Single by Billy Talent

from the album Billy Talent II
- Released: November 19, 2006
- Genre: Alternative rock, punk rock
- Length: 3:19
- Label: Atlantic
- Songwriter: Billy Talent
- Producer: Gavin Brown

Billy Talent singles chronology
| "Red Flag" (2006) | "Fallen Leaves" (2006) | "Surrender" (2007) |

Music video
- "Fallen Leaves" on YouTube

= Fallen Leaves (song) =

"Fallen Leaves" is a song by Canadian rock group Billy Talent. It was released in November 2006 as the third single from their second studio album, Billy Talent II.

==Song information==
The song is about one person who travels to the district of Downtown Eastside in Vancouver, British Columbia and then becomes a heroin addict. The lyrics supporting this connotation are as follows.

1st Verse-
"I hitched a ride until the coast//
To leave behind all of my ghosts//
Searching for something I couldn't find at home//
Can't get no job, can you spare a dime?//
Just one more hit and I'll be fine//
I swear to God this will be my one last time"

The protagonist hitchhikes to Vancouver, in search of escape from his old mistakes. However, he ends up homeless and addicted to drugs (presumably heroin).

2nd Verse-
"When it gets dark in Pigeon Park//
Voice in my head will soon be fed//
By the vultures that circle round the dead"

The protagonist ends up in Pigeon Park, a real location in Vancouver. He ends up either so hungry or drugged that he starts hearing voices, which he says will "be fed by the vultures".

Bridge-
"I never once thought I'd ever be caught//
Staring at sidewalks, hiding my track marks//
I left my best friends//
Or did they just leave me?"

The character relapses on his guilt, justifying in his head that his friends are at fault for leaving him instead, after also thinking about how he never thought he could get addicted to anything.

==Track listing==
UK 5" Single
1. Fallen Leaves (Album Version)
2. Fallen Leaves (Live at MTV Campus Invasion Germany)
3. Prisoners of Today (Album Version)

==Music video==
The music video for the single was released in Canada on November 27, 2006 and worldwide the following week. The video, directed by Dean Karr, begins with a chicken on an engine of a car with Billy Talent in it, (also Ian's guitar's nickname-the "striped rooster"). The band rides through several orange falling leaves and arrive at a dinner party full of strange unspecified creatures. At one point, Billy Talent walks through a dark forest and finds a pool with a woman inside of it; the woman wakes up in the water and starts to panic. One of the monsters ask the band to play and they obey, playing their song "Fallen Leaves" in front of the crowd. Afterwards, Billy Talent exits through a door as the creatures applaud them for their performance.

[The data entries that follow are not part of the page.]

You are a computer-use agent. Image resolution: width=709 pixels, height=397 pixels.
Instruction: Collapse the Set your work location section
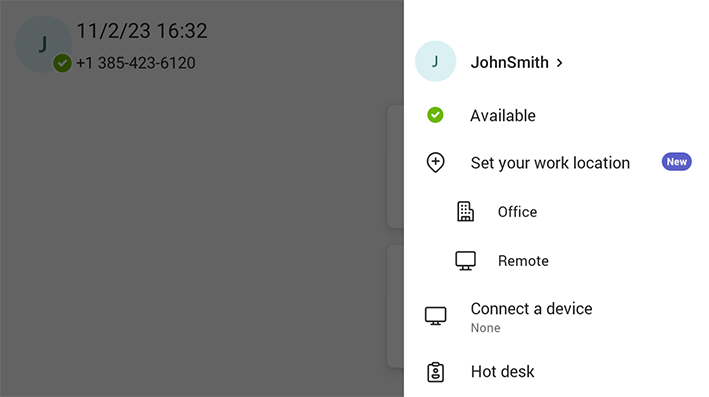556,162
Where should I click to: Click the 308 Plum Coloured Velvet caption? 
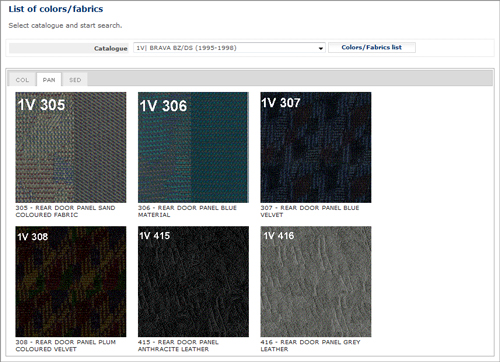66,346
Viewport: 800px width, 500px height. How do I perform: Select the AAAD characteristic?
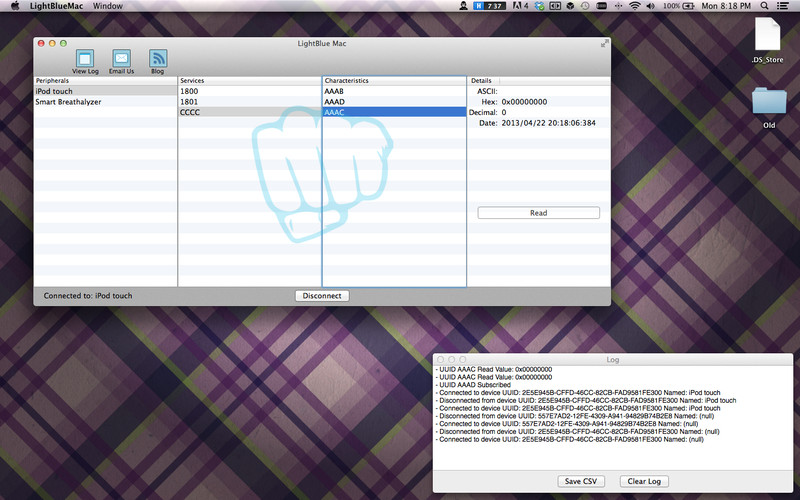coord(334,102)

The video was directed by Dean Karr and Ian D'Sa. The video also reached the number 1 spot at the MuchMusic Countdown on February 23, 2008. It would eventually go on to win the MuchMusic Video Award for Best Video and the MuchMusic Video Award for Best Rock Video that same year.

==Chart performance==

| Chart (2006–07) | Peak position |
|---|---|
| Austria (Ö3 Austria Top 40) | 34 |
| Belgium (Ultratip Bubbling Under Flanders) | 18 |
| Canada Hot 100 (Billboard) | 22 |
| Canada CHR/Top 40 (Billboard) | 37 |
| Canada Rock (Billboard) | 2 |
| Germany (GfK) | 35 |
| Switzerland (Schweizer Hitparade) | 91 |
| UK Rock & Metal (OCC) | 2 |

==Certifications==

| Region | Certification | Certified units/sales |
| Austria (IFPI Austria) | Platinum | 30,000^{*} |
| Canada (Music Canada) | 4× Platinum | 320,000^{‡} |
^{*} Sales figures based on certification alone. ^{‡} Sales+streaming figures based on certification alone.